#### 任务说明:
下面有一篇讲用SQL计算占比和环比的文章，请从它最后一行之后接着往下写。
======== 所给文本
一、数据准备
-- 创建表并插入数据
CREATE TABLE `saleorder` (
`order_id` int ,
`order_time` date ,
`order_num` int
)
INSERT INTO `saleorder` VALUES
(1, '2020-04-20', 420),
(2, '2020-04-04', 800),
(3, '2020-03-28', 500),
(4, '2020-03-13', 100),
(5, '2020-02-27', 300),
(6, '2020-01-07', 450),
(7, '2019-04-07', 800),
(8, '2019-03-15', 1200),
(9, '2019-02-17', 200),
(10, '2019-02-07', 600),
(11, '2019-01-13', 300);
查看表信息
select * from saleorder;
二、占比
写法一:
基本思路:用式内连接,外加嵌套找出分子分母,相除(最后要分组)
SELECT
order_month,
num,
total,
round( num / total, 2 ) AS ratio
FROM
(
-- 月统计
SELECT
DATE_FORMAT(order_time,"yyyy-MM") AS order_month,
sum( order_num ) AS num
FROM
saleorder
GROUP BY
DATE_FORMAT(order_time,"yyyy-MM")
)t1,
(
-- 年统计
SELECT
year(order_time) AS order_year,
sum( order_num ) AS total
FROM
saleorder
GROUP BY
year(order_time)
)t2
where substr(t1.order_month,1,4) = t2.order_year;
写法二:显示内连接
基本思路:显示内联接,先分组、汇总–>笛卡尔积连接–>相除
提示: 时间处理的时候除了用date_formate()也可以用substr()函数来截取年月日格式
SELECT
order_month,
num,
total,
round(num/total,2) as ratio
FROM
(
SELECT
substr( order_time, 1, 7 ) AS order_month,
sum( order_num ) AS num
FROM
saleorder
GROUP BY
substr( order_time, 1, 7 )
) t1
INNER JOIN
(
SELECT
substr( order_time, 1, 4 ) AS order_year,
sum( order_num ) AS total
FROM
saleorder
GROUP BY
substr( order_time, 1, 4 )
) t2
ON substr( order_month, 1, 4 ) = t2.order_year ;
写法三:开窗函数
SELECT
order_month,
num,
total,
round( num / total, 2 ) AS ratio
FROM
(
select
substr(order_time, 1, 7) as order_month,
sum(order_num) over (partition by substr(order_time, 1, 7)) as num,
sum( order_num ) over ( PARTITION BY substr( order_time, 1, 4 ) ) total,
row_number() over (partition by substr(order_time, 1, 7)) as rk
from saleorder
) temp
where rk = 1;
注意:
(1) 时间处理的时候除了用date_formate()也可以用substr()函数来截取年月日格式
(2)当我们求的占比分子分母没有时间维度只有数量的时候,我们可以采用on 1=1 来进行关联,构造成笛卡尔积
三、环比
与上年度数据对比称”同比”,与上月数据对比称”环比”。
相关公式如下:
同比增长率计算公式
(当年值-上年值)/上年值x100%
环比增长率计算公式
(当月值-上月值)/上月值x100%
实现:
select
now_month,
now_num,
last_num,
round( (now_num-last_num) / last_num, 2 ) as ratio
FROM
(
select
now_month,
now_num,
lag( t1.now_num, 1 ) over (order by t1.now_month ) as last_num
from
(
select
substr(order_time, 1, 7) as now_month,
sum(order_num) as now_num
from saleorder
group by
substr(order_time, 1, 7)
================
======== 原始资料
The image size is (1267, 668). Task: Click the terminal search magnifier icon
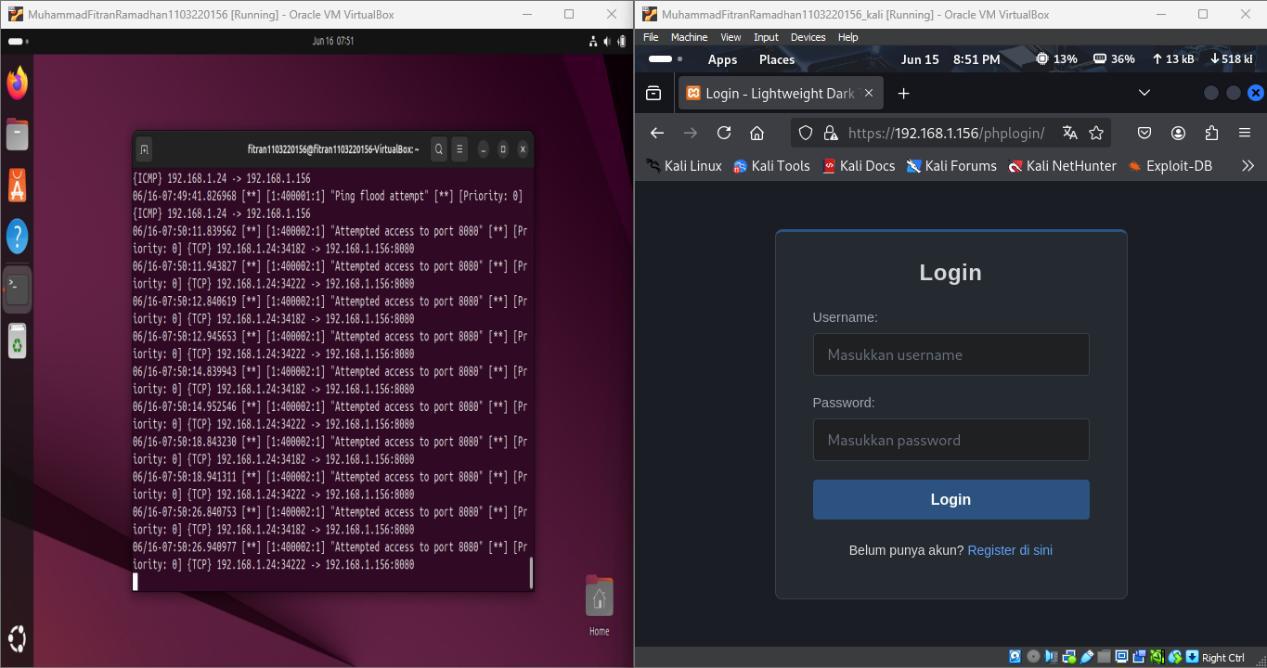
================
#### 任务输出:
) t1
) t2;
结果优化一下:
select
now_month,
now_num,
last_num,
-- round( (now_num-last_num) / last_num, 2 ) as ratio
concat( nvl ( round( ( now_num - last_num ) / last_num * 100, 2 ), 0 ), "%" )
FROM
(
select
now_month,
now_num,
lag( t1.now_num, 1 ) over (order by t1.now_month ) as last_num
from
(
select
substr(order_time, 1, 7) as now_month,
sum(order_num) as now_num
from saleorder
group by
substr(order_time, 1, 7)
) t1
) t2;
四、同比
与上年度数据对比称”同比”,与上月数据对比称”环比”。
相关公式如下:
同比增长率计算公式
(当年值-上年值)/上年值x100%
环比增长率计算公式
(当月值-上月值)/上月值x100%
同比的话,如果每个月都齐全,都有数据lag(num,12)就ok.。我们的例子中只有19年和20年1-4月份的数据。这种特殊情况应该如何处理?
有4个月数据,我就lag(num,4)
select
now_month,
now_num,
last_num,
round( (now_num-last_num) / last_num, 2 ) as ratio
FROM
(
select
now_month,
now_num,
lag( t1.now_num, 4 ) over (order by t1.now_month ) as last_num
from
(
select
substr(order_time, 1, 7) as now_month,
sum(order_num) as now_num
from saleorder
group by
substr(order_time, 1, 7)
) t1
) t2;
优化:
对空值可以做一下优化处理,用到nvl()函数和lag()函数的第三个参数。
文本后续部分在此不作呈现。